Lars is neither of those things, but nobody's going to leave capable of figuring out what he is. Is he just a Walter Mitty-esque dreamer with mommy issues? Are the mommy issues far worse than a little daydreaming and could Lars really use several decades of therapy with Patricia Clarkson's versatile Dagmar? Does Lars have Asbergers or some other form of low-level autism? Probably we're not supposed to think it matters.

There's some weird subtext in the movie that argues that people in OntarWisconsMinnesDakota (whereever it takes place) are so very bored that they'd gladly get together and take part in this sort of communal delusion, because it beats shoveling or it's a nice break from bowling. And then there's the next step that argues that women in OntarWisconsMinnesDakota are so starved for man-love (presumably a kind of man-love that doesn't come home drunk and abusive) that they (or Garner's adorable Margo) can look at Lars and go "Well, other than the INSANITY [and fashion sense and anxiety and moustache], that guy's a catch]." That's a big suspension of disbelief, but I kind of made it.

Similarly, some people have complained about my first point in the last paragraph, that the whole movie hinges on a couple meetings and well-timed e-mails that miraculous caused everybody in two towns to play along with Lars' delusion. I mean *nobody* says a hostile or mocking word to him. I'm OK with that, because it all fits into a Capra-esque framework, like the way that Gary Cooper's Mr. Deeds was, as one old woman put it, just a bit pixilated, but everybody was OK with it because if you live in a small town, everybody has secrets and weirdness and you put up with it because it's home. At the end of the day, I found this giant hoax far more believable than, say, David Fincher's "The Game," in which several thousand residents of at least two countries got together to throw an obnoxious rich guy a surprise birthday party.

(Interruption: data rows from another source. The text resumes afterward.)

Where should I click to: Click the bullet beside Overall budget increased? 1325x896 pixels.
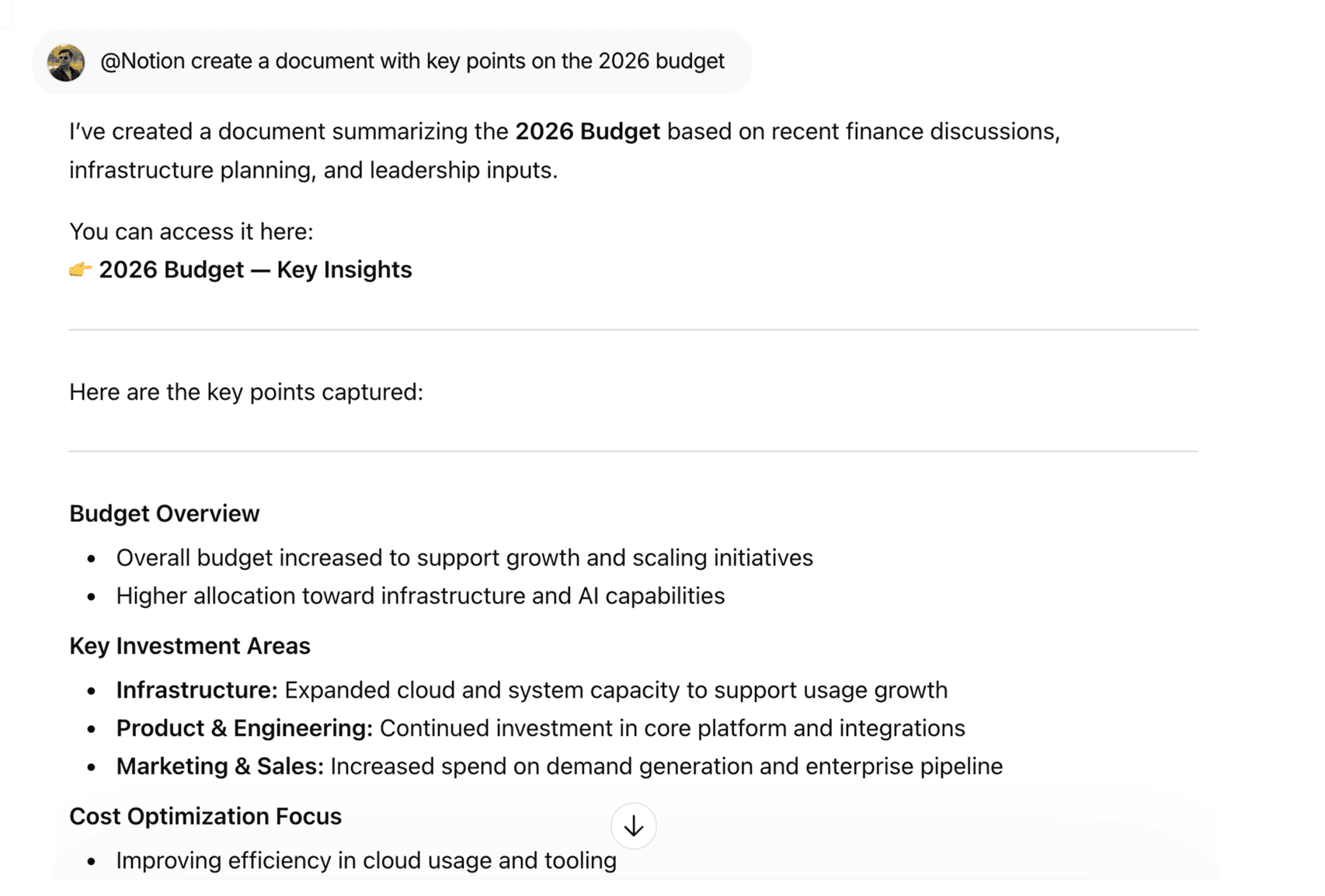pyautogui.click(x=91, y=558)
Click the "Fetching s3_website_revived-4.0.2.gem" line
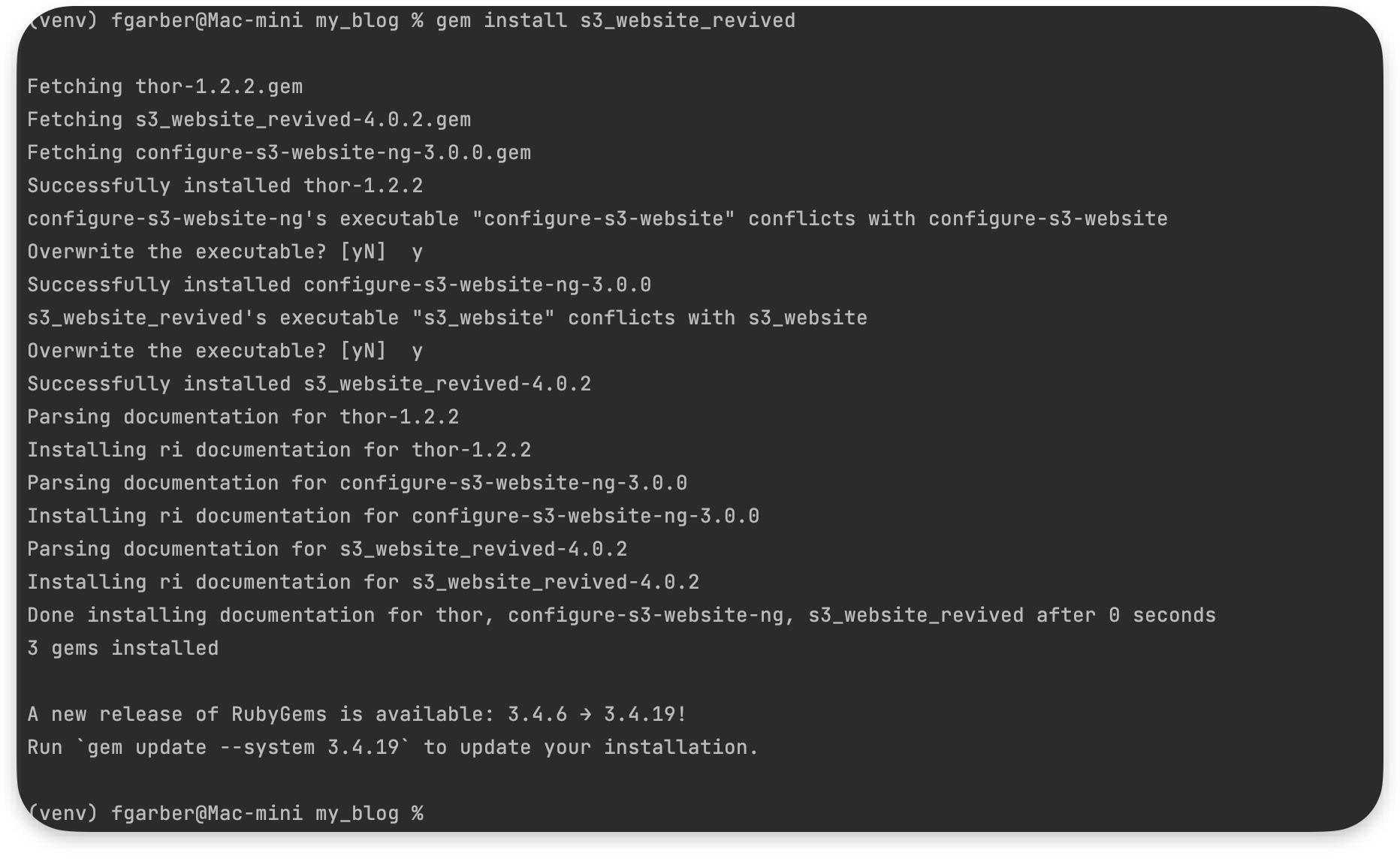Image resolution: width=1400 pixels, height=859 pixels. (x=249, y=120)
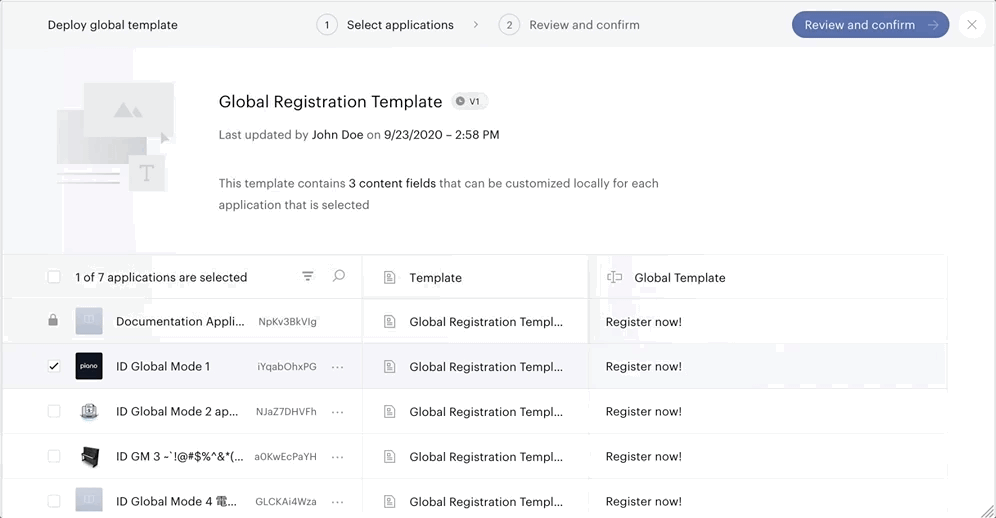The height and width of the screenshot is (518, 996).
Task: Click the search magnifier in applications header
Action: [x=339, y=276]
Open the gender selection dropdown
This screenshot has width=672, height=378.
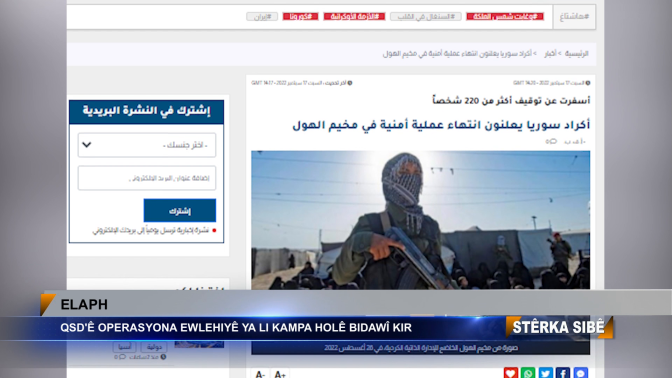click(x=147, y=145)
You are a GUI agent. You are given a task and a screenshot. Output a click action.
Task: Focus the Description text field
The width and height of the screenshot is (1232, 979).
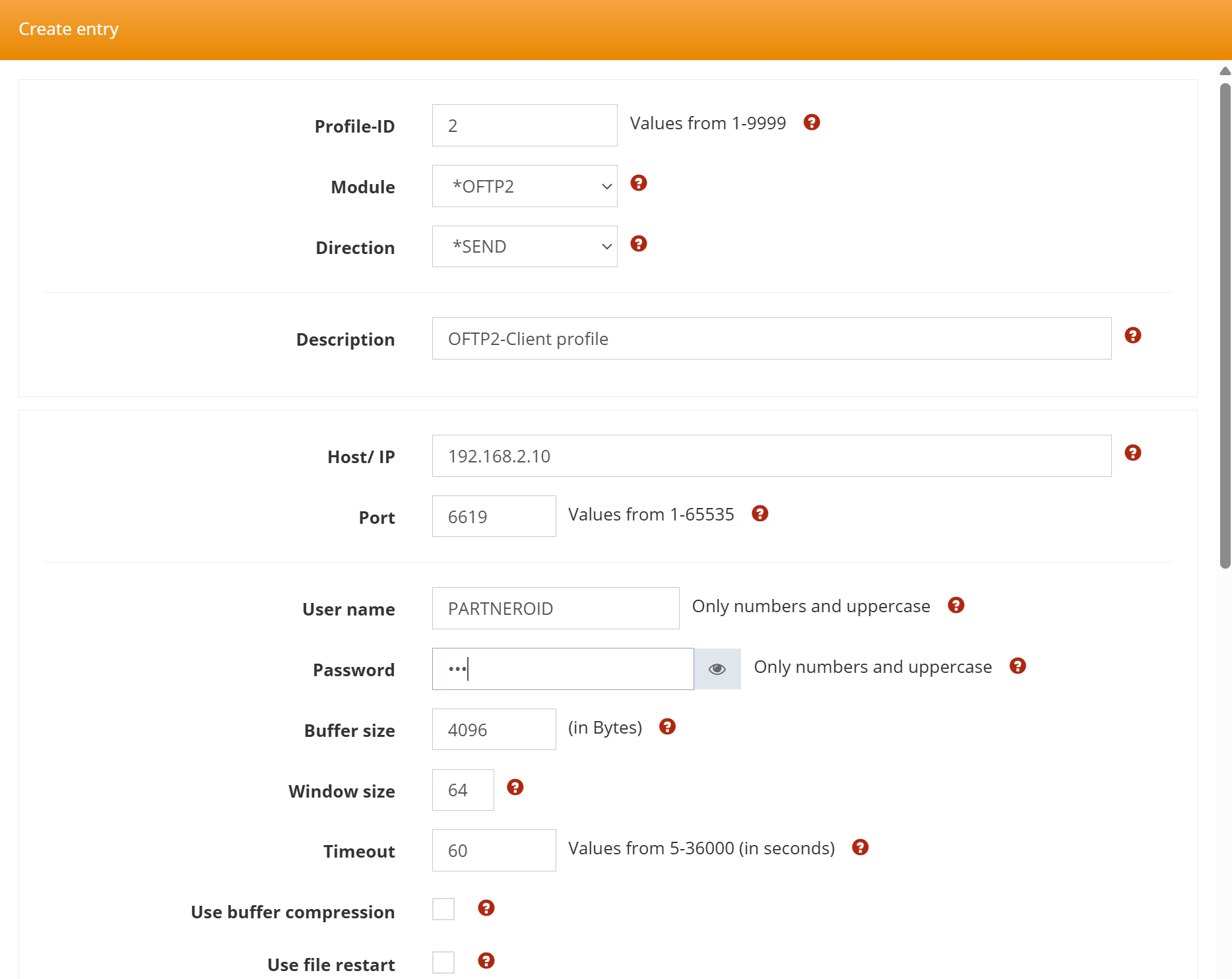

I wonder if maybe Gosling -- as good as he is and as acclaimed as the performance has been and as much as nobody would be seeing the movie now with said acclaim -- was the wrong actor for this kind of story. The story may be Capra-esque, but Gosling is giving a Method-style performance and his commitment to realism is a weird match. I guess "Harvey" a movie I might want to compare with "Lars," but Jimmy Stewart's performance in "Harvey" (and in the Capra movies) isn't the sort of performance Stewart was giving later in his career. He's an Everyman, who sees a giant bunny. Gosling isn't an Everyman. His presence may make "Lars" a more respectable movie, but it just may not be what the genre demands. Regardless, he's good.

Also contributing greatly are Emily Mortimer and Paul Schneider. Mortimer's one of my very favorite actresses working now and several websites, when her unspecified casting was initially announced, speculated that she might have been playing the doll. That idea intrigues me. I'm also intrigued by what a fine supporting actor Schneider has been this fall (see also "The Assassination of Jesse James...") and by just how many millions of viewers will love the links between Schneider's work in "Lars and the Real Girl" and his work in David Gordon Green's "All the Real Girls." MILLIONS.

OK. I'm way past rambling now. Time to start packing.

1 comment:

  1. Anonymous8:27 AM

    A helpful review. I know from earlier posts that you'd resisted seeing "Lars" and had been urged by readers (me included) to do so. An intellectually and emotionally dishonest reviewer could have picked the piece apart to prove s/he was right all along to avoid it; instead, I think you gave a balanced analysis, and were open to the good points. Thanks.